Recensione À moi seule (2012)

A moi seule risulta un esperimento non completamente riuscito, inadatto a dire qualcosa di nuovo ed interessante su un tema drammatico di cui si limita a tratteggiare un quadro sbiadito.

Dov'è la libertà?

E' una strana coincidenza ritrovarsi a scrivere di A moi seule proprio mentre online si torna a leggere del caso di Natascha Kampush in relazione a novità sulla morte del suo carceriere Priklopil. Perchè è chiara l'ispirazione di Frederic Videau per la storia di quel rapimento, sebbene la didascalia iniziale tenga a sottolineare come fatti e pensieri dei personaggi del film siano assolutamente immaginari.
Gaële è il nome della protagonista, rilasciata improvvisamente proprio ad inizio film dopo otto anni prigioniera di Vincent, otto anni in cui il suo carceriere è stato tutto per lei, in cui ha dovuto vivere giorno dopo giorno guadagnando i suoi favori per ottenere ciò di cui aveva bisogno. Una lotta che non finisce con la sua liberazione, con il ritorno in un mondo tutto da scoprire, tornando a contatto con dei genitori che non conosce ed una casa che non le appartiene più. Prigioniera nel mondo esterno quanto in casa di Vincent.

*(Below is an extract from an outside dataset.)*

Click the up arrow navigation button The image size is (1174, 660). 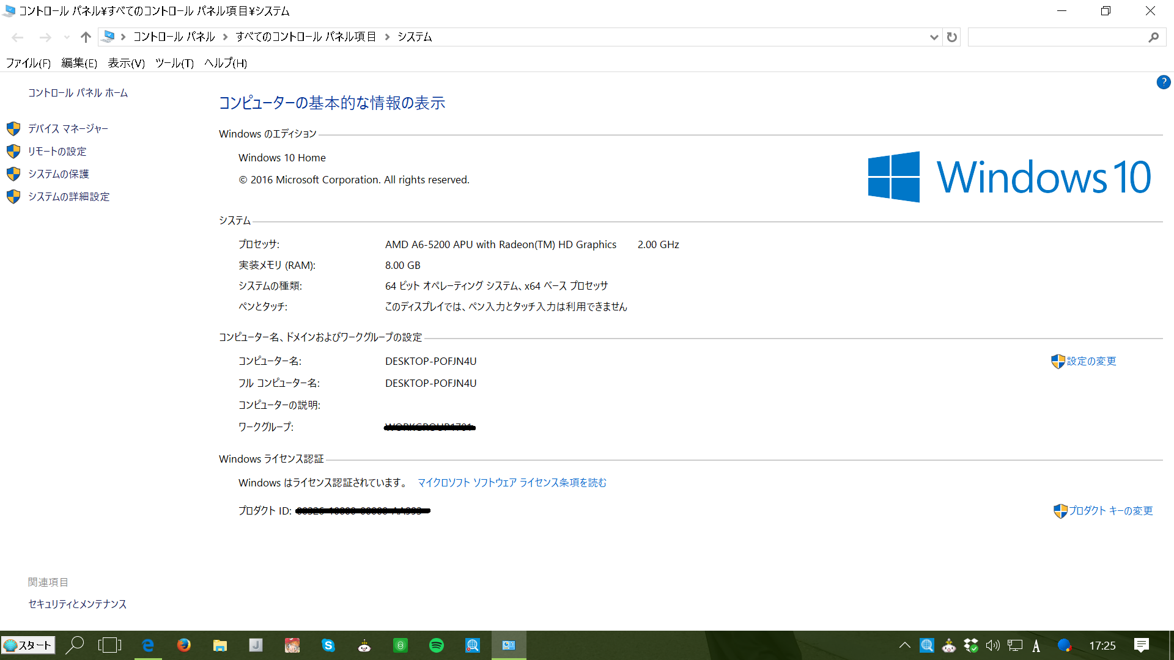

Videau è interessato soprattutto al mondo interiore di Gaële, a quello che prova, alla sofferenza che ha vissuto e che deve ancora affrontare. Per questo apre il film con la sua liberazione, per sgomberare subito il campo dall'aspetto più sensazionalistico della storia e permettere allo spettatore di concentrarsi sulla protagonista, il suo disagio e smarrimento, la difficoltà di ritrovare il proprio posto nel mondo, ma anche la sua forza nell'affrontare la situazione. Non si tratta della classica Sindrome di Stoccolma, ma proprio di un legame che suo malgrado si è formato con Vincent, unico punto di riferimento per otto lunghi anni. Non stupisce che sia proprio la notizia della morte di lui a spingerla a trovare la sua strada, a renderla realmente libera.
Si tratta di un argomento delicato, che avrebbe meritato un'analisi più approfondita, sia dal punto di vista della ragazza, che per quanto riguarda le motivazioni di Vincent, desideroso di essere una figura simile ad un padre per lei.
Videau alterna il presente di Gaële con framenti della sua vita con Vincent, con lo scopo di mostrarci questo legame così inevitabilmente incomprensibile, di spiegarci l'evoluzione della loro storia dai primi difficili momenti in avanti. Ma alcuni passaggi del rapporto tra i due appaiono affrettati, soprattutto l'analisi della componente sessuale di questa relazione. Così come non convincono altri aspetti della pellicola: pensiamo per esempio alla gestione della colonna sonora, che passa da un'assenza di musica efficace ed opprimente ad un brano più ritmato che sottolinea in modo inadeguato la partenza di Gaële da casa.
A moi seule, presentato in concorso all'edizione 2012 del Festival di Berlino, risulta quindi un esperimento non completamente riuscito, inadatto a dire qualcosa di nuovo ed interessante su un tema drammatico di cui si limita a tratteggiare un quadro sbiadito.